-- START OF Source records --
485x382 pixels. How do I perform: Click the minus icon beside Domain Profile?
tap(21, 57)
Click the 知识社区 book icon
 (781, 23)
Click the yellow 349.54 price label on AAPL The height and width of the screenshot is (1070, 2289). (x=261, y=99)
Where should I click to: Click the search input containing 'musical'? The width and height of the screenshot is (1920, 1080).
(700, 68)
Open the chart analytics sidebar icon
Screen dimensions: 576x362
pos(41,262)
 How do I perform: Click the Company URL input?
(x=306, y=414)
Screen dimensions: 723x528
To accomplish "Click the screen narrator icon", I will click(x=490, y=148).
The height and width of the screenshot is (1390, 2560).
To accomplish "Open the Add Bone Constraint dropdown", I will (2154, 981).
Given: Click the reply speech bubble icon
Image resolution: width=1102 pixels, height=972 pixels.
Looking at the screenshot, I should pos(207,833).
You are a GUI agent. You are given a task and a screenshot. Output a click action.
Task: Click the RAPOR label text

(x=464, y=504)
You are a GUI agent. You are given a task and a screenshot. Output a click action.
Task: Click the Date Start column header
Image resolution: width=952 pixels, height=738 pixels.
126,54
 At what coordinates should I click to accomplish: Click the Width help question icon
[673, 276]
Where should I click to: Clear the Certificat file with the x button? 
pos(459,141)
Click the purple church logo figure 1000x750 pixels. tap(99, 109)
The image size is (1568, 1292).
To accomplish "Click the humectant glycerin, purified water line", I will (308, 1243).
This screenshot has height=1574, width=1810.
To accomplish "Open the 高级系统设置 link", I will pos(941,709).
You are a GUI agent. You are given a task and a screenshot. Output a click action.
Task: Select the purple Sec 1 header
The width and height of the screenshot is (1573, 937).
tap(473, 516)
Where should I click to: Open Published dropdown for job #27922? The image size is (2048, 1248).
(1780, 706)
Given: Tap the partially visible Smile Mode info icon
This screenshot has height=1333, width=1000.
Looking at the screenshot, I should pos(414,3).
-- END OF Source records --
[Stated exercise]: Arrange every line of the material above as a numbered list, leaving out any blank lines.

[Answer for this exercise]:
1. 485x382 pixels. How do I perform: Click the minus icon beside Domain Profile?
2. tap(21, 57)
3. Click the 知识社区 book icon
4.  (781, 23)
5. Click the yellow 349.54 price label on AAPL The height and width of the screenshot is (1070, 2289). (x=261, y=99)
6. Where should I click to: Click the search input containing 'musical'? The width and height of the screenshot is (1920, 1080).
7. (700, 68)
8. Open the chart analytics sidebar icon
9. Screen dimensions: 576x362
10. pos(41,262)
11.  How do I perform: Click the Company URL input?
12. (x=306, y=414)
13. Screen dimensions: 723x528
14. To accomplish "Click the screen narrator icon", I will click(x=490, y=148).
15. The height and width of the screenshot is (1390, 2560).
16. To accomplish "Open the Add Bone Constraint dropdown", I will (2154, 981).
17. Given: Click the reply speech bubble icon
18. Image resolution: width=1102 pixels, height=972 pixels.
19. Looking at the screenshot, I should pos(207,833).
20. You are a GUI agent. You are given a task and a screenshot. Output a click action.
21. Task: Click the RAPOR label text
22. (x=464, y=504)
23. You are a GUI agent. You are given a task and a screenshot. Output a click action.
24. Task: Click the Date Start column header
25. Image resolution: width=952 pixels, height=738 pixels.
26. 126,54
27.  At what coordinates should I click to accomplish: Click the Width help question icon
28. [673, 276]
29. Where should I click to: Clear the Certificat file with the x button? 
30. pos(459,141)
31. Click the purple church logo figure 1000x750 pixels. tap(99, 109)
32. The image size is (1568, 1292).
33. To accomplish "Click the humectant glycerin, purified water line", I will (308, 1243).
34. This screenshot has height=1574, width=1810.
35. To accomplish "Open the 高级系统设置 link", I will pos(941,709).
36. You are a GUI agent. You are given a task and a screenshot. Output a click action.
37. Task: Select the purple Sec 1 header
38. The width and height of the screenshot is (1573, 937).
39. tap(473, 516)
40. Where should I click to: Open Published dropdown for job #27922? The image size is (2048, 1248).
41. (1780, 706)
42. Given: Tap the partially visible Smile Mode info icon
43. This screenshot has height=1333, width=1000.
44. Looking at the screenshot, I should pos(414,3).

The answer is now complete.